*Supplied data*:
----------
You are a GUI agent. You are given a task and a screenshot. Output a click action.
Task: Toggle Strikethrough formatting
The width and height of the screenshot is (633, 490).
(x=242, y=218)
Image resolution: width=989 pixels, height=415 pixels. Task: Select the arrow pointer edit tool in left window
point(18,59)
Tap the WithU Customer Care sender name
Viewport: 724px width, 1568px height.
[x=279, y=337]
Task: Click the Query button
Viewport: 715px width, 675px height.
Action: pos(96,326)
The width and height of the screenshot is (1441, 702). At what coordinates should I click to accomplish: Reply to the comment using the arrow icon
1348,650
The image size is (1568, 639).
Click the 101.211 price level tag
----------
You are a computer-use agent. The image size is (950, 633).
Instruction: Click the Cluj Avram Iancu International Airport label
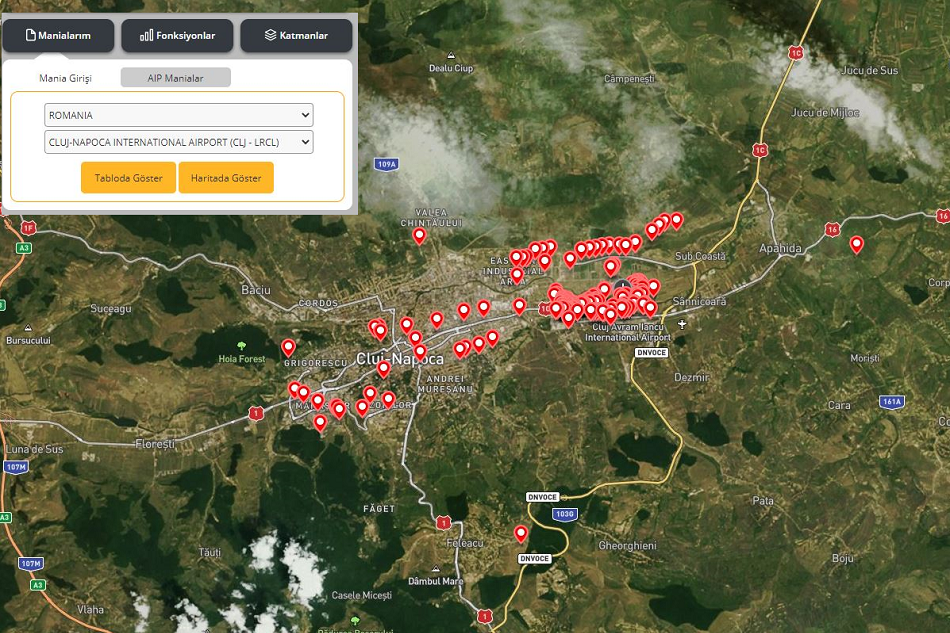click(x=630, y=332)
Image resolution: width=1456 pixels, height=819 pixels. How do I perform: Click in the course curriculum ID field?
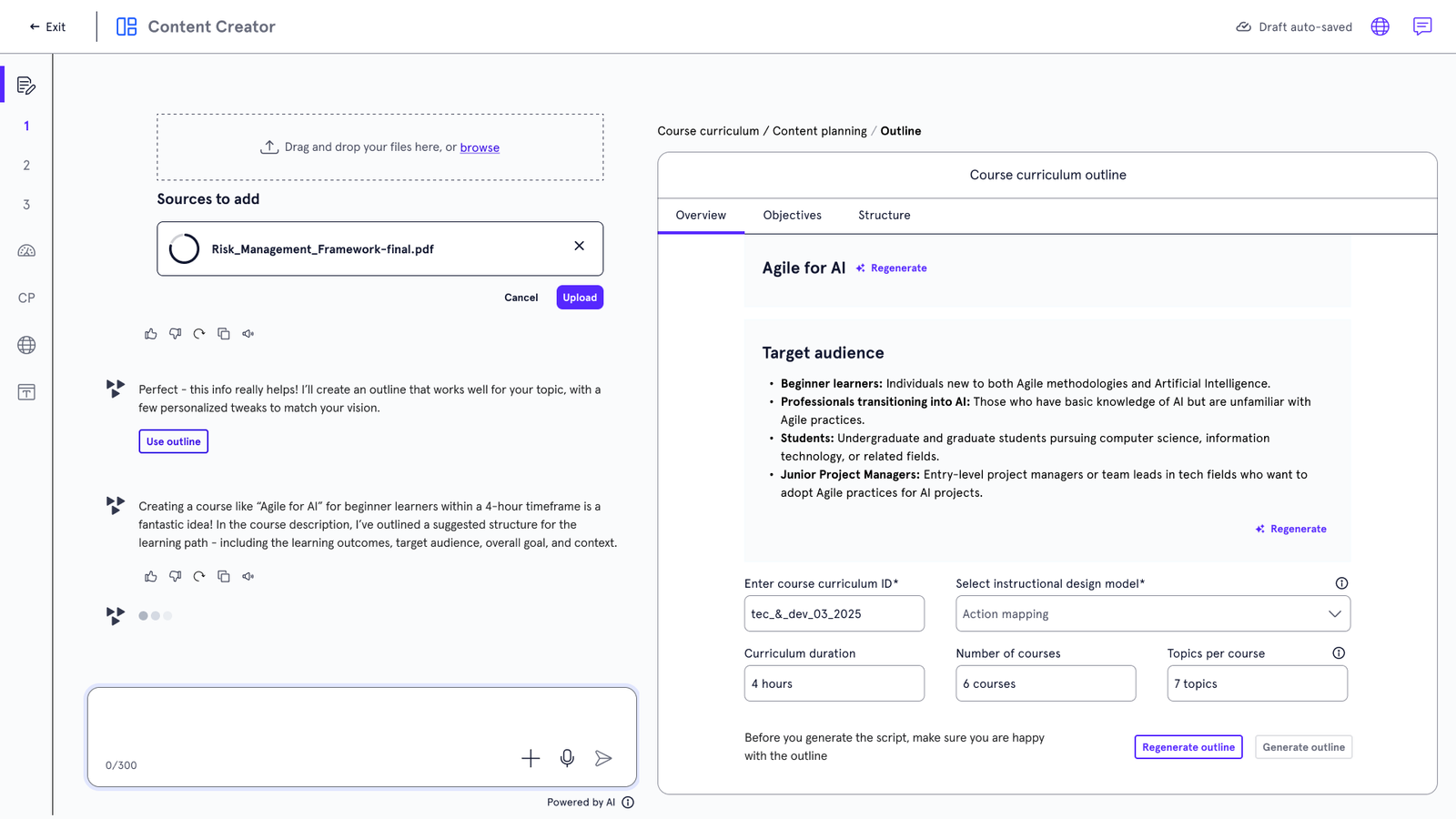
----------
*Exercise*:
Put the lines into a JSON list of strings, one string per line with blank lines omitted, starting with the line containing "You are a GUI" and continuing through the line containing "Click the 101.211 price level tag".

*Exercise answer*:
[
  "You are a GUI agent. You are given a task and a screenshot. Output a click action.",
  "Task: Toggle Strikethrough formatting",
  "The width and height of the screenshot is (633, 490).",
  "(x=242, y=218)",
  "Image resolution: width=989 pixels, height=415 pixels. Task: Select the arrow pointer edit tool in left window",
  "point(18,59)",
  "Tap the WithU Customer Care sender name",
  "Viewport: 724px width, 1568px height.",
  "[x=279, y=337]",
  "Task: Click the Query button",
  "Viewport: 715px width, 675px height.",
  "Action: pos(96,326)",
  "The width and height of the screenshot is (1441, 702). At what coordinates should I click to accomplish: Reply to the comment using the arrow icon",
  "1348,650",
  "The image size is (1568, 639).",
  "Click the 101.211 price level tag"
]